:: ЗАДАНИЕ A ::
Ответьте по фрагменту о системе Cogito-Default-Parole:
(i) В каком режиме эта система не работает?
(ii) На правах кого диалектическая экономия вписана в когитальную?
(iii) Какую структуру имеет работа?
:: ЗАДАНИЕ B ::
Напишите продолжение фрагмента о системе Cogito-Default-Parole, начиная сразу после его последнего предложения.

:: ФРАГМЕНТ ТЕКСТА ::
Система Cogito-Default-Parole работает не в экономико-диалектическом режиме постоянной отсрочки. Последняя сращена с идеей продолжения Cogito и его «разоблачения»: работа (негативности) продолжается дальше самого cogito, открывая его истину и, таким образом, восстанавливая cogito post factum. Напротив, мы имеем дело не с системой снятия, а затем – и трансгрессии, постоянного самопревосхождения, умножения логики в бесконечном процессе отложенного самоприсвоения, а с системой «отлынивания», некоего laisser passer, которая выстраивает совершенно иную концептуальную экономию. Если экономию интерпретировать онтологически, то есть как возможность сохранять нечто, то есть просто как «возможность нечто», то диалектическая экономия противостоит когитальной, но так, словно бы сама она была в нее вписана на правах инженю, простушки, которая принимает cogito за чистую монету. Только со стороны такой инженю может быть развернута работа как работа, внутри которой и сам ум представляется в качестве производства, тогда как схема cogito была от этого как нельзя более далека. В известном смысле с Гегелем происходит простонародный переворот внутри западной философии: она принимается в качестве абсолютной символической ценности, которая, однако, нуждается во всестороннем осмотре, в существенной доработке. Работа имеет структуру доработки, а не творения или абстрактного производства, а ум принял форму доведения до ума, распрощавшись со своей многообещающей системой паролей.

:: ИСХОДНЫЕ ДАННЫЕ ::
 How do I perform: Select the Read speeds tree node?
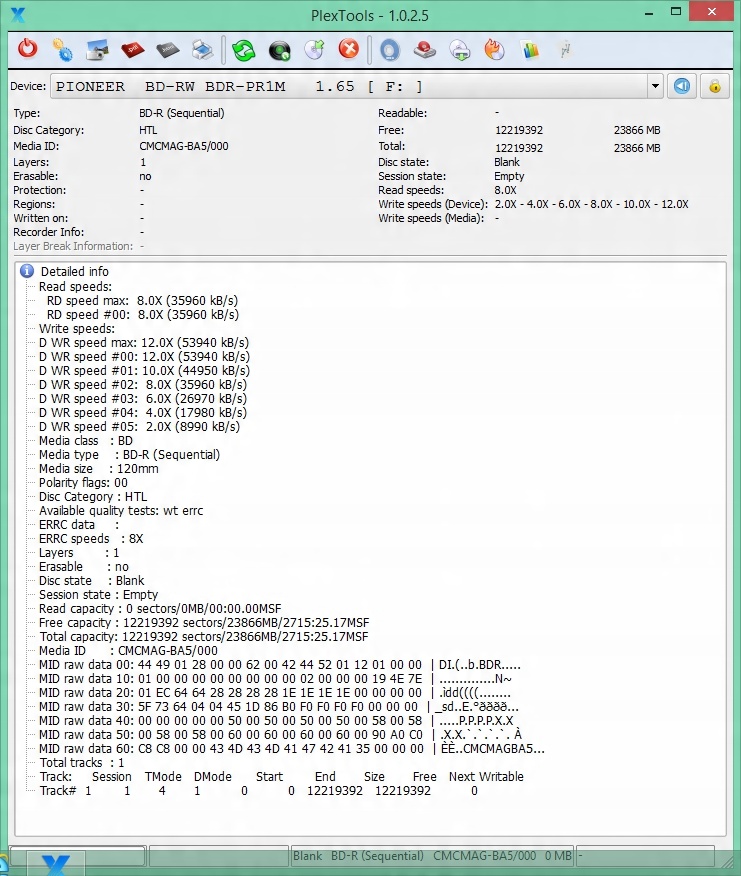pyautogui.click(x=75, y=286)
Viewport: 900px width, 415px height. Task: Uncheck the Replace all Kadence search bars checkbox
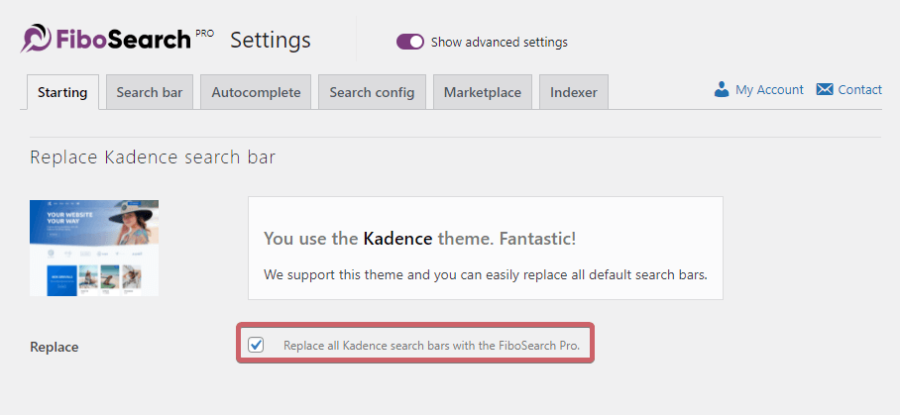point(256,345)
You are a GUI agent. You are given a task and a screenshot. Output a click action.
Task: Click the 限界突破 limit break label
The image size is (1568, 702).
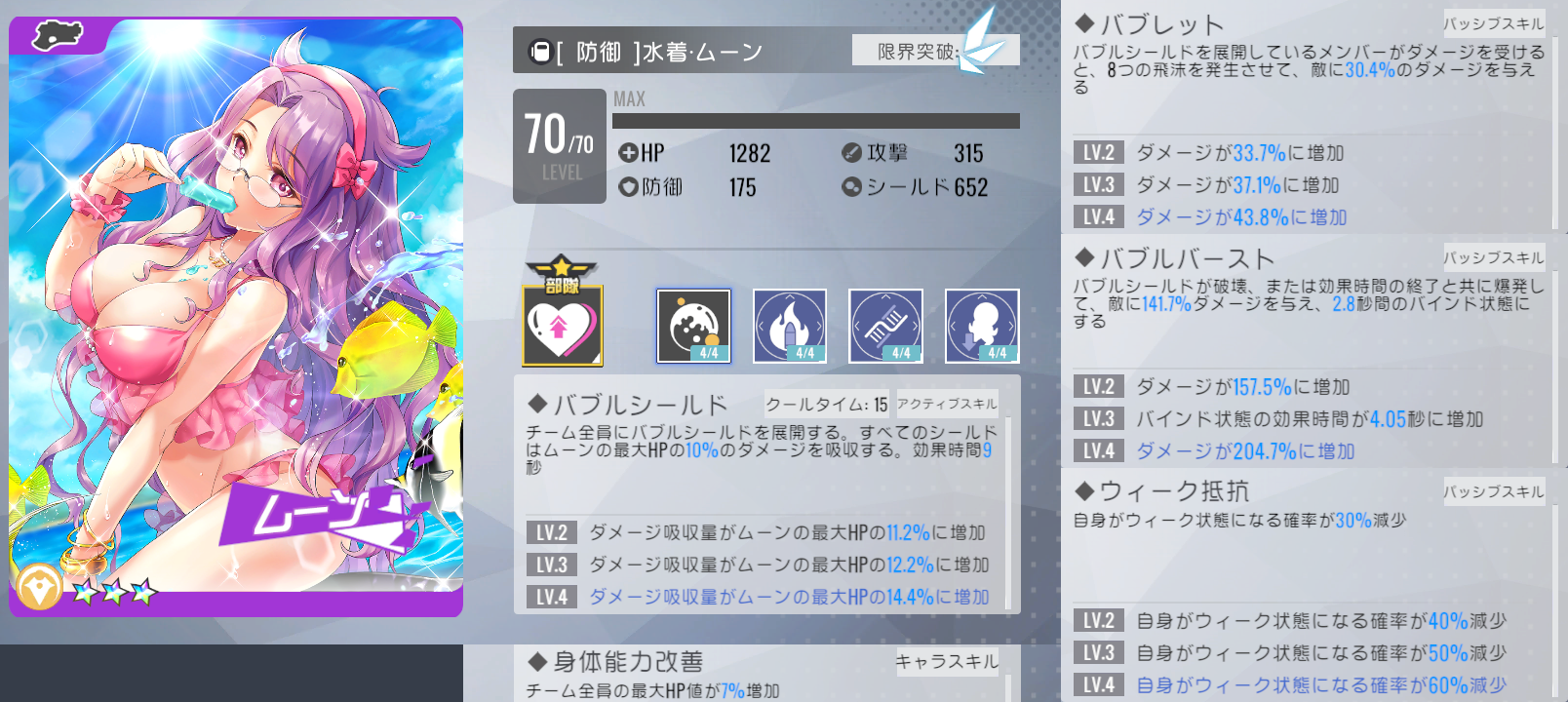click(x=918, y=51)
--
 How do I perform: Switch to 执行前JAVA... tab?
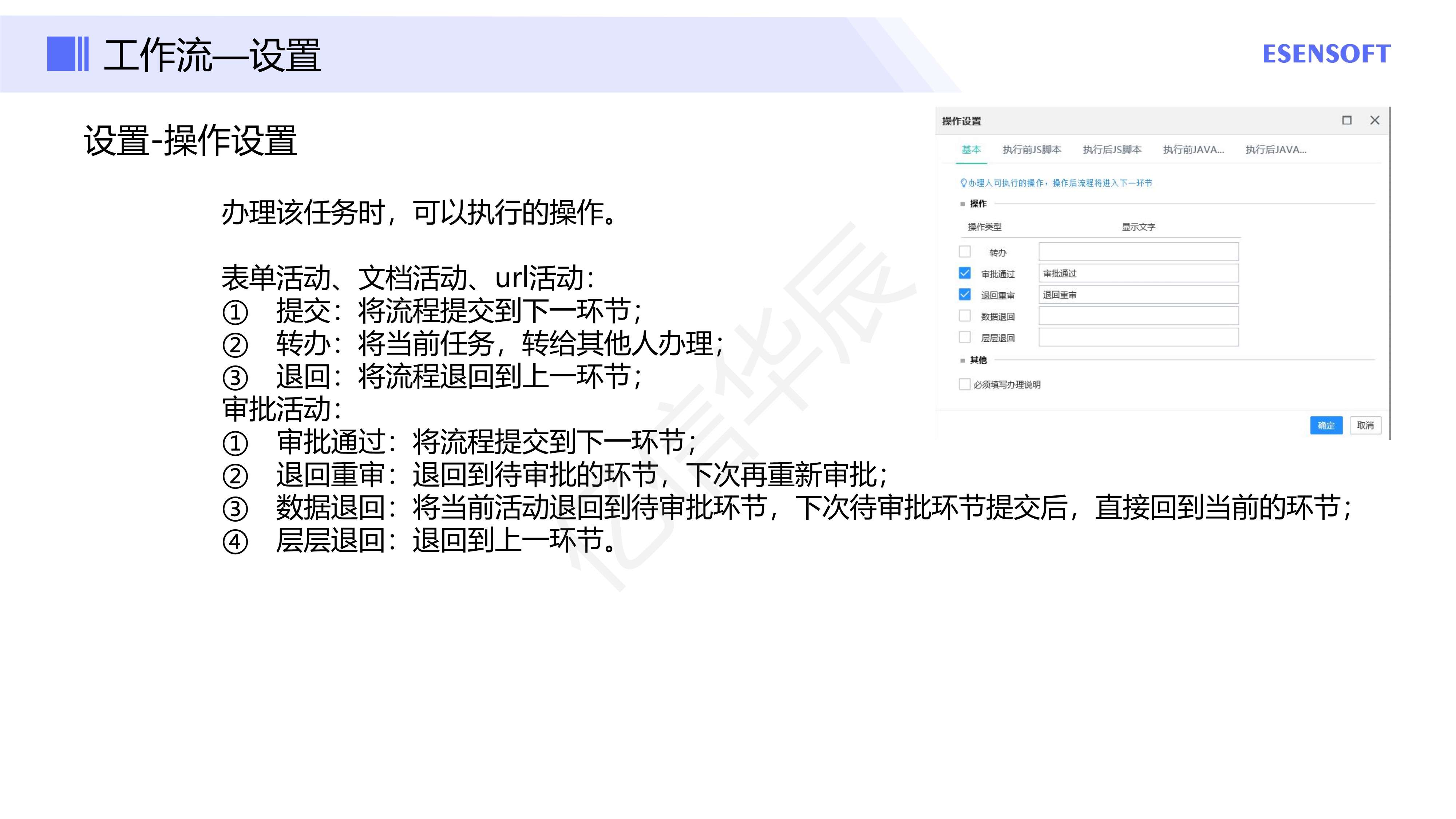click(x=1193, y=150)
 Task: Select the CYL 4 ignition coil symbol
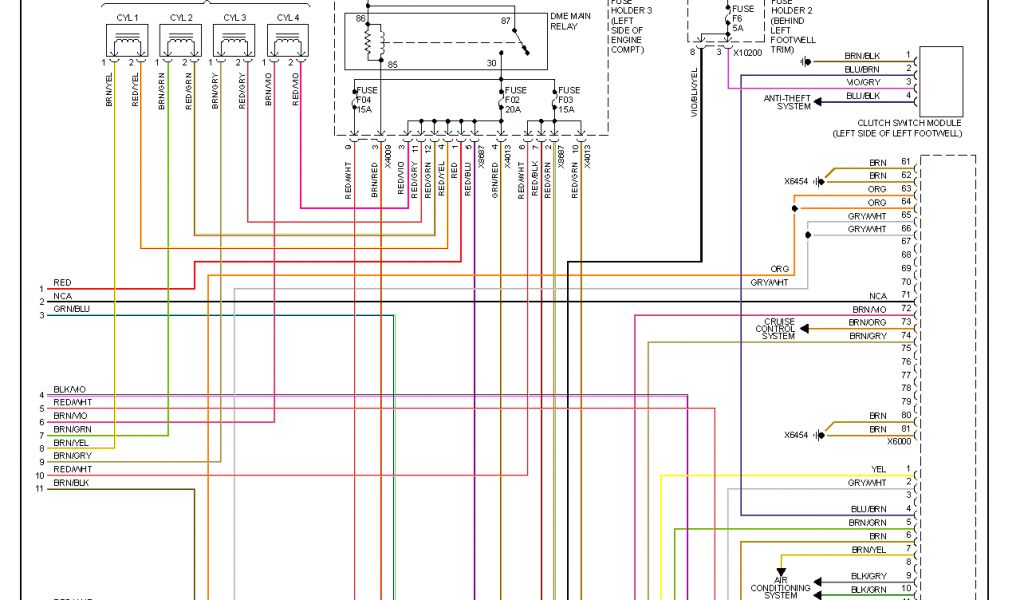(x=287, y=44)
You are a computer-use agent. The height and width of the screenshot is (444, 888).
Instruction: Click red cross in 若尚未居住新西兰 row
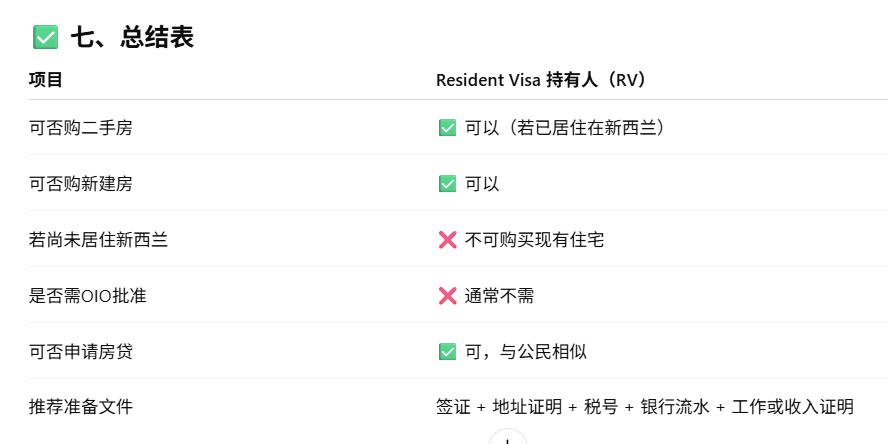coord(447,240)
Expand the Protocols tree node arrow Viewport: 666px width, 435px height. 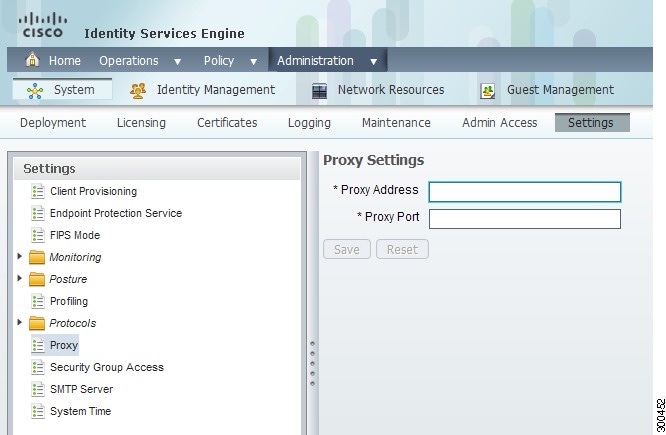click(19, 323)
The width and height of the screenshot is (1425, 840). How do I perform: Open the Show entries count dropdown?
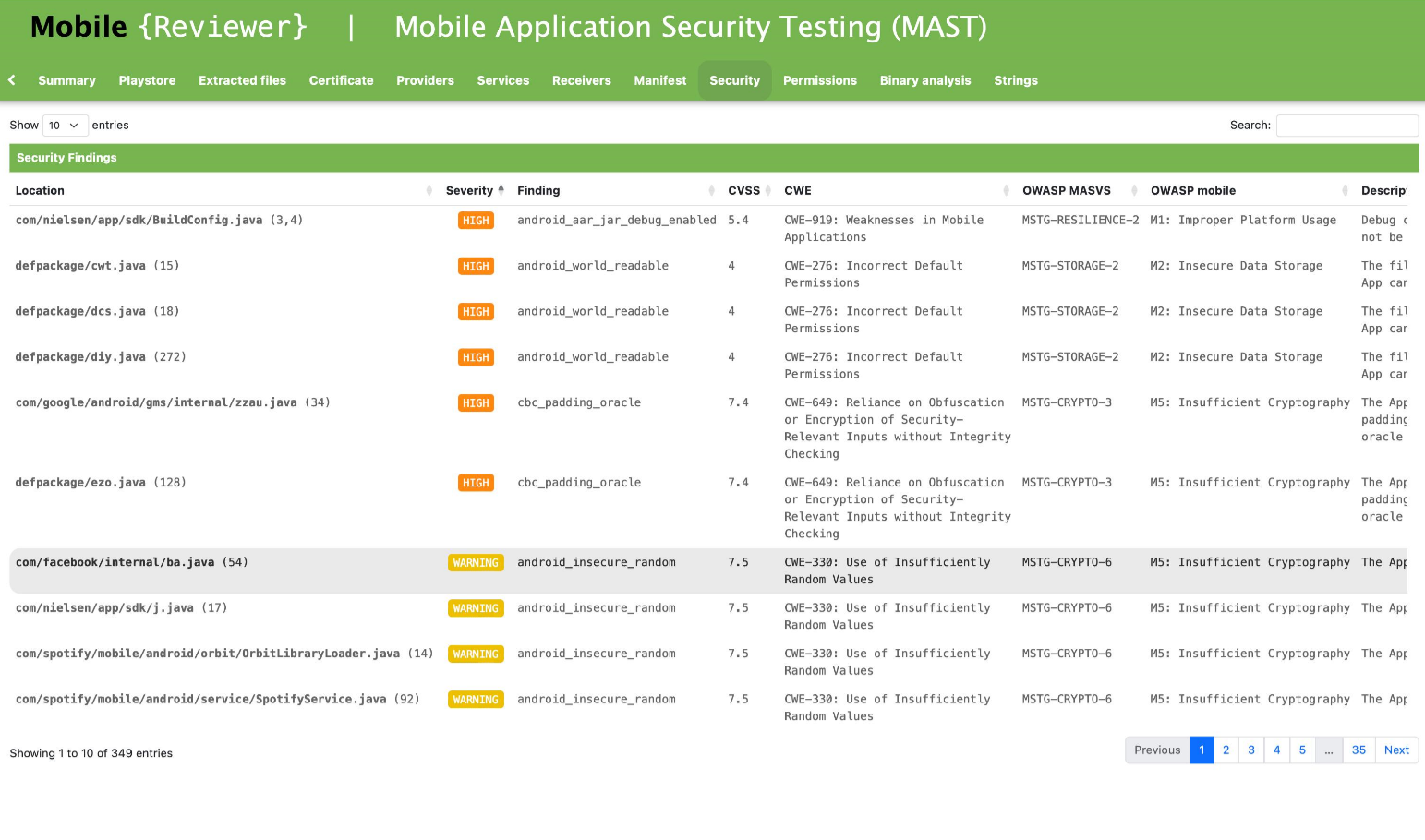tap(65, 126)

:: РЕЗУЛЬТАТ A ::
(i) В экономико-диалектическом режиме постоянной отсрочки.
(ii) На правах инженю, простушки, которая принимает cogito за чистую монету.
(iii) Структуру доработки, а не творения или абстрактного производства.

:: РЕЗУЛЬТАТ B ::
Два слова для слова

Систему паролей, связанную с особой философской экономией, можно пояснить на примере логики открытия «иных цивилизаций». Собственно такая логика как нельзя более тесно связана с классическим вопросом о «разумных существах» вообще. Исследования космического пространства не нацелены на то, чтобы открыть некий «код разума» по уже имеющимся законам. Разум как раз означает, что (1) у нас нет никакого «кода разума» (как в естественнонаучном, так и в лингвистическом смысле) и (2) разум не предполагает никакого взаимовыгодного обмена разумным содержанием, то есть неразумно было бы надеяться на построение некоей фантастической (галактической) системы разумной экономии (что-то вроде «Большого кольца» Ефремова). В этой связи легко заметить: Cogito не только вводит тему своего собственного странного языка, но и удваивает эту тему: дело не в том, что язык сводится до уровня пароля, но и в том, что пароль никому не известен. То есть разум обнаруживается как пароль, который никто никому никогда не говорил, это, так сказать, default parole, что тут же возвращает нас к стандартному вопросу: если мы имеем такой default parole, то чем он отличается от «пароля принятого по умолчанию», то есть чего-то даже не противоречивого, а избыточного. Пароль принятый по умолчанию, как представляется, ничем не отличается от свободного доступа – ситуация, когда любой пароль может сойти, осуществить процедуру laisser passer. Из такой концепции cogito неизбежно проистекает некий натуралистический вывод, который, отказываясь от самой логики «пароля», предполагает, что cogito – это некая природа, природный пароль, который нельзя не узнать, то есть врожденная идея. В противовес такому простому решению может быть построена логика без снятия: пароль радикально искажает природу (языка), но его фундаментальное «умолчание» не возвращает нас к естественному состоянию.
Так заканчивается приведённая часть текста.